I also have a hurricane lantern with a copper surround that looks just about IC enough to pass: http://www.diy.com/departments/blooma-magnes-copper-external-led-storm-lantern/1277400_BQ.prd

For about £15-20 White Rose Apparel (who sell on field) do fantastic battery glow stone lights which come in clear or coloured and look really atmospheric. Image from Facebook .

I recommend. I have one in clear, and it gives a decent amount of light (the coloured ones if memory serves are less powerful in terms of light reach. (They last a good few events before they need a little crossbill screwdriver to open them up and change the battery.)

2 Likes

Another vote for LEDs. In plot we get a lot of use out of LED lanterns and candles. Battery operated, provide a reasonable amount of light and don’t present any fire hazard if you forget to blow them out.
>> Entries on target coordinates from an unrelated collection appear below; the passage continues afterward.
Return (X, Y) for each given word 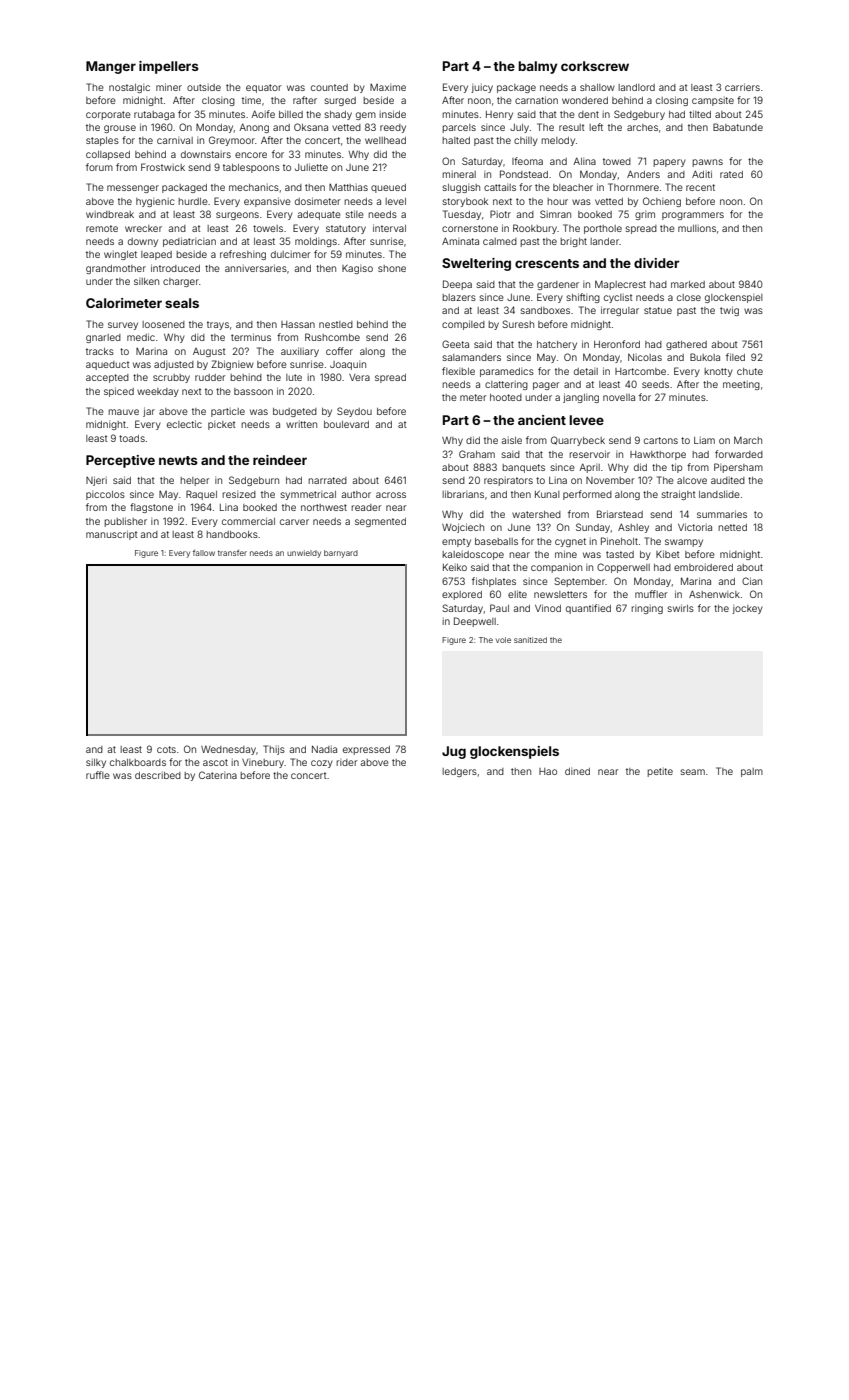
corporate (108, 115)
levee (586, 420)
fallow (204, 553)
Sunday (593, 528)
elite (517, 594)
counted (329, 87)
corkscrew (595, 66)
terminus (251, 337)
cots (166, 749)
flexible (458, 371)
Additional to what does/doesn’t work, PD doesn’t allow generators other than their own on the field.
This is for two reasons.

First off, the small generators that people are most likely to have available to them are usually small petrol generators, which have a somewhat shrill engine note, which carries a long way. They are rarely sound deadened. The generator we hire is a large, low-note rumbly diesel set with lots of sound dampening fitted to it, and if I could hire a quieter one, I would. Lots of little generators around the field is absolutely something we want to avoid.
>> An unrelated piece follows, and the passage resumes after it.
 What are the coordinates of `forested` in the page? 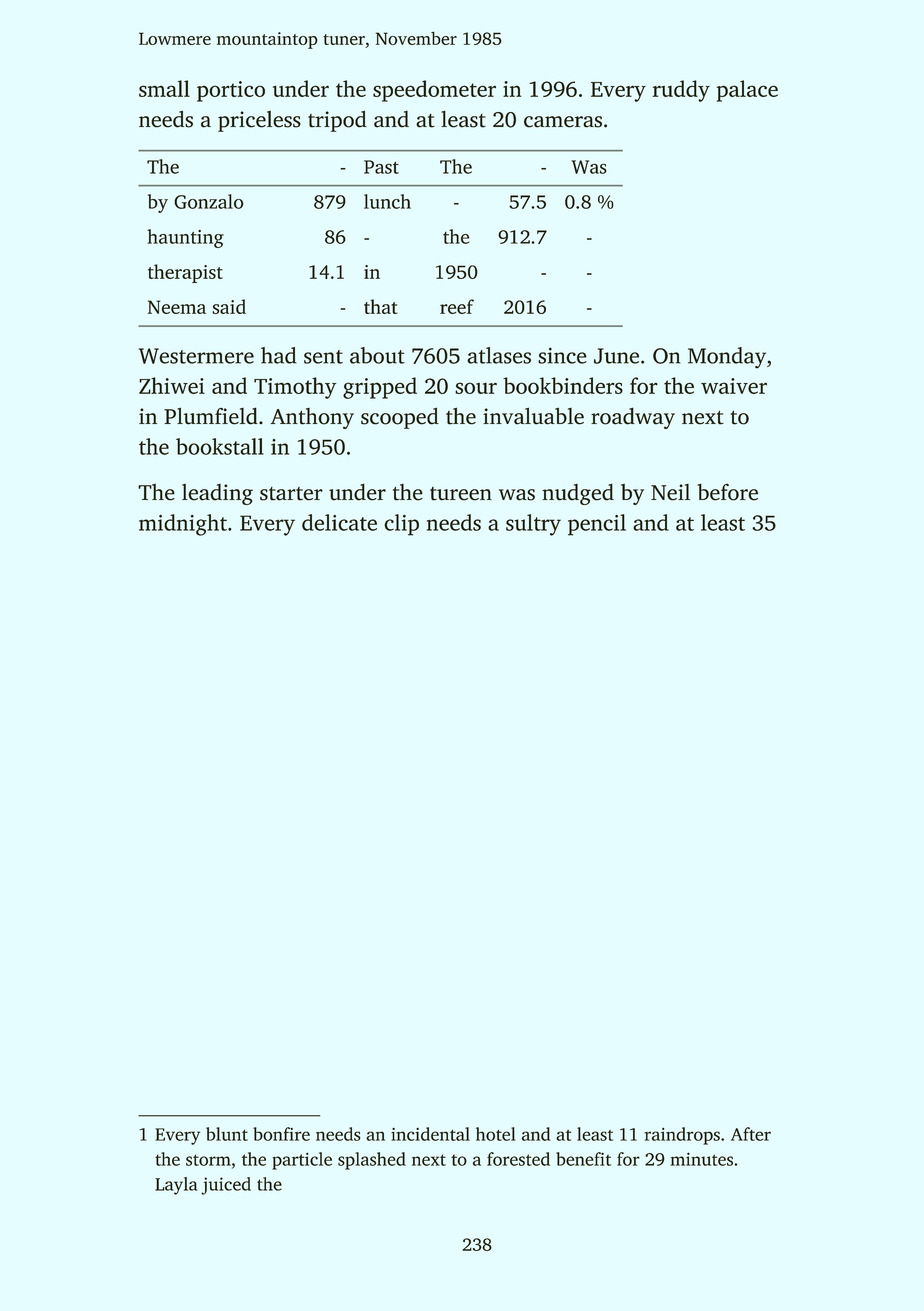 It's located at (518, 1159).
The other thing is safety, both practical safety and the safety regulations. If we’ve got people with generators running on unleaded, then we start to have to think about the Petroleum (Consolidation) Regulations 2014 and all manner of things like that. If people want to run little camping stoves that use unleaded, that’s one thing, but as soon as people have generators and jerry cans full of petrol, we will have the safety officers looking over our shoulder quick as you like. Add camp fires into the mix, and it becomes a lot simpler and safer to just have PD’s one big genset in its roped-off OC area with the bunded diesel tank.

Also, when you can get sets of LEDs that run off a USB power bank that will quite happily last 2 evenings, and fit in a pocket of your kit bag, why bother carting a generator around? :slight_smile:

Sparky Dave

Thanks for all the responses! We’ve sorted out a battery to run things off of.